> Source document:
**********
Case ID: ill-app-3d_79/html/0074-01.html
Source: Caselaw Access Project
Author: {"author": "Mr. JUSTICE McNAMARA", "license": "Public Domain", "url": "https://static.case.law/"}
Date Created: 2024-08-24T03:29:51.129683

AFFILIATED HOSPITAL PRODUCTS, INC., et al., Plaintiffs-Appellees, v. BRIAN BALDWIN et al., Defendants-Appellants.
    First District (3rd Division)
    No. 79-329
    Opinion filed December 5, 1979.
    James B. Sloan and Michael P. Connelly, both of Sloan and Connelly, and Michael W. Ford, Randall L. Mitchell, and Mark P. Cohen, all of Chapman and Cutler, both of Chicago, for appellants.
    Ronald Wilder, Roger L. Price, and James E. Lackner, all of Chicago (Aaron, Aaron, Schimberg & Hess, of counsel), for appellees.
**********
> Extracted entries:

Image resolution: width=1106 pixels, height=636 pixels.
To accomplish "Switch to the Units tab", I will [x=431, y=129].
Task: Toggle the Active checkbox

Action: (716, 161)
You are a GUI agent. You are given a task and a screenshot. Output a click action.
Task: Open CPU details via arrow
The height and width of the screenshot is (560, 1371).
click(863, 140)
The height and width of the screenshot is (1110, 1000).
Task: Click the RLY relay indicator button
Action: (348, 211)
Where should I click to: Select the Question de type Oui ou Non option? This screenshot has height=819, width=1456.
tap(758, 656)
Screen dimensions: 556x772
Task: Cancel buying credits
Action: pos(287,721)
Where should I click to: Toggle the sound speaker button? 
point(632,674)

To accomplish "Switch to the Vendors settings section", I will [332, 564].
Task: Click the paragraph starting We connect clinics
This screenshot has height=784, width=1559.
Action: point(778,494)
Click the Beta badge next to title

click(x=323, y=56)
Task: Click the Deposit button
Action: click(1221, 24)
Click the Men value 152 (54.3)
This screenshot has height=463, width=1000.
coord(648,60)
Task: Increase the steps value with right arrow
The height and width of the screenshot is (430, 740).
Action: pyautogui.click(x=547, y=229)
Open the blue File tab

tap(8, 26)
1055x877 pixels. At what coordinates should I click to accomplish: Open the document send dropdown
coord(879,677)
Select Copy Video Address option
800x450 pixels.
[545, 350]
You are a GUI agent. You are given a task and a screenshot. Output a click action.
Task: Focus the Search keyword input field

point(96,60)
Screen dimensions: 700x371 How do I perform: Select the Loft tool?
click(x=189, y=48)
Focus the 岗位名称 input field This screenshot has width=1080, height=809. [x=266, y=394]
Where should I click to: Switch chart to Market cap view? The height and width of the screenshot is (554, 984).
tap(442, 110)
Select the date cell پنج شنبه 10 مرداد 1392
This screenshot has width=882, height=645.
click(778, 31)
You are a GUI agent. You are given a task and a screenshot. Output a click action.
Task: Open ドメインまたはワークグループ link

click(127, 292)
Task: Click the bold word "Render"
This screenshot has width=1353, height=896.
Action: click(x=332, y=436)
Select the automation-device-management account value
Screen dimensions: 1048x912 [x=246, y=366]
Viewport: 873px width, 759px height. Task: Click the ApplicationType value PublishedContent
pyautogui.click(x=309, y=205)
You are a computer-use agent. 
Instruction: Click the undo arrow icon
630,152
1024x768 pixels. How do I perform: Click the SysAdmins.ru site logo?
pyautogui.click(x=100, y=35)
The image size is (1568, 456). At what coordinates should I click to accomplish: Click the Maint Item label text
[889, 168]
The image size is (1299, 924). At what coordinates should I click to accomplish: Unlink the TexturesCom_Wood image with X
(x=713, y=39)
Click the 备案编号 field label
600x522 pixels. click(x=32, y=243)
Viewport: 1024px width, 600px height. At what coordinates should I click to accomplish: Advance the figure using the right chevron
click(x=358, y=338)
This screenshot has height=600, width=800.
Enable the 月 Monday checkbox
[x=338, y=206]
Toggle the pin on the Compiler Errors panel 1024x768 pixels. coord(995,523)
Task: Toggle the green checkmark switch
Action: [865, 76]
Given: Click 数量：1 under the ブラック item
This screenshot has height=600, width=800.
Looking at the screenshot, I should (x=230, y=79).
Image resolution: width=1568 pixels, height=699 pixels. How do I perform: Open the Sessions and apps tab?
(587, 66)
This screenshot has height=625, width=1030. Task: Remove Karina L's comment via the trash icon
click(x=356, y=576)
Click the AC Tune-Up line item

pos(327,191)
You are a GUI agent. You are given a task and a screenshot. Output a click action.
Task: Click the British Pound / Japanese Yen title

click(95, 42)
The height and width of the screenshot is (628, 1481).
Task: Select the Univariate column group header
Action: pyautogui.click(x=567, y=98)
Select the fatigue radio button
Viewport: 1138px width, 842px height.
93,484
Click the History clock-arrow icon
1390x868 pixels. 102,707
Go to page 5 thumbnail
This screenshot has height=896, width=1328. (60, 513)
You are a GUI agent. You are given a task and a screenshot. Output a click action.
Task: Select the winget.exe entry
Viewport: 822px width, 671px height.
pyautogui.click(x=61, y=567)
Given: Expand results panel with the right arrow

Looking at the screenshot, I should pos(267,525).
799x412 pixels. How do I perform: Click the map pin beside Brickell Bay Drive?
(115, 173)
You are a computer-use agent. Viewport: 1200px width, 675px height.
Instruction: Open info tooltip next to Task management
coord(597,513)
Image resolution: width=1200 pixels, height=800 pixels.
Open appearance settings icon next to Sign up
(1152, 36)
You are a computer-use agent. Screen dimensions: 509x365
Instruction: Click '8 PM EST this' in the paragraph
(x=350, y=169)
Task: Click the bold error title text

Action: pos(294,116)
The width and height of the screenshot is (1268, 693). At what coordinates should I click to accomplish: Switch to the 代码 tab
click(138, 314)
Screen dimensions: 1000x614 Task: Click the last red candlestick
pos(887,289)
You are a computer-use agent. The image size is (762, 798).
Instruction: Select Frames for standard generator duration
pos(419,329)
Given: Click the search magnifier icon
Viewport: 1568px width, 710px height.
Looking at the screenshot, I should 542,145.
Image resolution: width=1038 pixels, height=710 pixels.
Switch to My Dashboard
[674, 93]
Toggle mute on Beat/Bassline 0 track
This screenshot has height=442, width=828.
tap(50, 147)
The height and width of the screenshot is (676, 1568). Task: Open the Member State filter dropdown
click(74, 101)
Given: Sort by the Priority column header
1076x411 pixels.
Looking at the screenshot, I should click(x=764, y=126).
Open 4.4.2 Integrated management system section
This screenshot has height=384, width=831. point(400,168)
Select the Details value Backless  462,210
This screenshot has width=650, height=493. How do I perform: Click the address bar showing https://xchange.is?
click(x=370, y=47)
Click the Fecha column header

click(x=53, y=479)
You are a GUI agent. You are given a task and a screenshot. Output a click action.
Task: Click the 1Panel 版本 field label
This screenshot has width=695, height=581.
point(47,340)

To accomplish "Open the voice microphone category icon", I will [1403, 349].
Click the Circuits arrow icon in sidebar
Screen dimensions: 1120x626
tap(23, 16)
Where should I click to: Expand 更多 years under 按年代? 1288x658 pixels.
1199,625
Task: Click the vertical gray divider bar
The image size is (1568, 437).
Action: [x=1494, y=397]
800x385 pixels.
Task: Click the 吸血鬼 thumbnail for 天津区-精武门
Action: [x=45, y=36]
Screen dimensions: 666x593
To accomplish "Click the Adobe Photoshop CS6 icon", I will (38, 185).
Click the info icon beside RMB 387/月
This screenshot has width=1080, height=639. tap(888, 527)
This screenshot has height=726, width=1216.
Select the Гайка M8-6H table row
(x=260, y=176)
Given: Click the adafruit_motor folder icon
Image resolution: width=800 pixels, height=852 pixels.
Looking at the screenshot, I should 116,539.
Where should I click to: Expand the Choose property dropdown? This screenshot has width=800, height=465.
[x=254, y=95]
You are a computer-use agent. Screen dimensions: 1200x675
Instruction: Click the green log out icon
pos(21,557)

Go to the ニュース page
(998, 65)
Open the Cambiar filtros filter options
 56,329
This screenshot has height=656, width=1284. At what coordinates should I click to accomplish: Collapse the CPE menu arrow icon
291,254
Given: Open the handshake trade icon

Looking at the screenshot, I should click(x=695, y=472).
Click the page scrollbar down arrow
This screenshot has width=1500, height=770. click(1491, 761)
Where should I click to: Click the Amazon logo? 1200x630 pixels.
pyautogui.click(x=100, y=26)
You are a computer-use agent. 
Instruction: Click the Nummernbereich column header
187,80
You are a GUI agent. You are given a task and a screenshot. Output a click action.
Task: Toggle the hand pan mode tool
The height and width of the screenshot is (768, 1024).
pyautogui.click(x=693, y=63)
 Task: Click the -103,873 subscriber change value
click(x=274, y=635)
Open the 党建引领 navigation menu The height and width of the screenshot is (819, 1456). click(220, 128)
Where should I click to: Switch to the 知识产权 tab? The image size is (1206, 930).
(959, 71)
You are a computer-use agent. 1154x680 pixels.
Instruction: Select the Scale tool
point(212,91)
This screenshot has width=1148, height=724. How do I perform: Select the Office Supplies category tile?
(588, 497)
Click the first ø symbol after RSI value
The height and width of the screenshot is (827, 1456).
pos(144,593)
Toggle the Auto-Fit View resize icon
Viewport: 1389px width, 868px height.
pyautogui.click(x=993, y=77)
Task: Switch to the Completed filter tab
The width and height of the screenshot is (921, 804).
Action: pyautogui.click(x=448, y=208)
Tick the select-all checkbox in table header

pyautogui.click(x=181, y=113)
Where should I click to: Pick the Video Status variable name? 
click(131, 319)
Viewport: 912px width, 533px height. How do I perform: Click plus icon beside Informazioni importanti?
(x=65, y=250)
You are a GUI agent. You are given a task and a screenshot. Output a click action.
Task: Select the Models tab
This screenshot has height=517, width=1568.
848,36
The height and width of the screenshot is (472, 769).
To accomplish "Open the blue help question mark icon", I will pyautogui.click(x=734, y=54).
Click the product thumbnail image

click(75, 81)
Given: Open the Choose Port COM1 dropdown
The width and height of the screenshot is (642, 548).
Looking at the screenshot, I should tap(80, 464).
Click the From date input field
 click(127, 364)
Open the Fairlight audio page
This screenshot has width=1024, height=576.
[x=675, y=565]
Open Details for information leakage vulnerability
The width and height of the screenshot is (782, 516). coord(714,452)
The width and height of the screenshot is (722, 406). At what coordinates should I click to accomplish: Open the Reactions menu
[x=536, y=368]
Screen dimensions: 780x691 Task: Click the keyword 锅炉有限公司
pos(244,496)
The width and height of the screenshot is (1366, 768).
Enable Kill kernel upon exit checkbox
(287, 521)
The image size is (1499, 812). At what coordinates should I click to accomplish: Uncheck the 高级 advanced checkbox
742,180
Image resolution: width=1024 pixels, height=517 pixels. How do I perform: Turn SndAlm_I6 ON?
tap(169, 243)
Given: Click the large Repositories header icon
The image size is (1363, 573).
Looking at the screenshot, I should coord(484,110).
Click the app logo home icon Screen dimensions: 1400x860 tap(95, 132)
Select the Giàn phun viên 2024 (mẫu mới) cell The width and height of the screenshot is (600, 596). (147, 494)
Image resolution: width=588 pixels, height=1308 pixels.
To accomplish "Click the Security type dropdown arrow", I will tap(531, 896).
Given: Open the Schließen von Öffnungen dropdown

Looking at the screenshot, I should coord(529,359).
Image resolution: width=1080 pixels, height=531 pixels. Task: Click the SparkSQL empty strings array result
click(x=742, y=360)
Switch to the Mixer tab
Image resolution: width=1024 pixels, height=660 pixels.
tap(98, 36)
**********
> Work request A:
Can you turn the paragraph in the case header beginning "James B. Sloan and Michael P. Connelly" into a brief list that keeps its main facts?
> Work request B:
Could you reproduce the case header word for word, starting at "First District (3rd" and ending at "counsel), for appellees."?
The entries come from a source separate from the case header.

> Output A:
Counsel for appellants (both firms of Chicago):
- Sloan and Connelly: James B. Sloan, Michael P. Connelly
- Chapman and Cutler: Michael W. Ford, Randall L. Mitchell, Mark P. Cohen

> Output B:
First District (3rd Division)
    No. 79-329
    Opinion filed December 5, 1979.
    James B. Sloan and Michael P. Connelly, both of Sloan and Connelly, and Michael W. Ford, Randall L. Mitchell, and Mark P. Cohen, all of Chapman and Cutler, both of Chicago, for appellants.
    Ronald Wilder, Roger L. Price, and James E. Lackner, all of Chicago (Aaron, Aaron, Schimberg & Hess, of counsel), for appellees.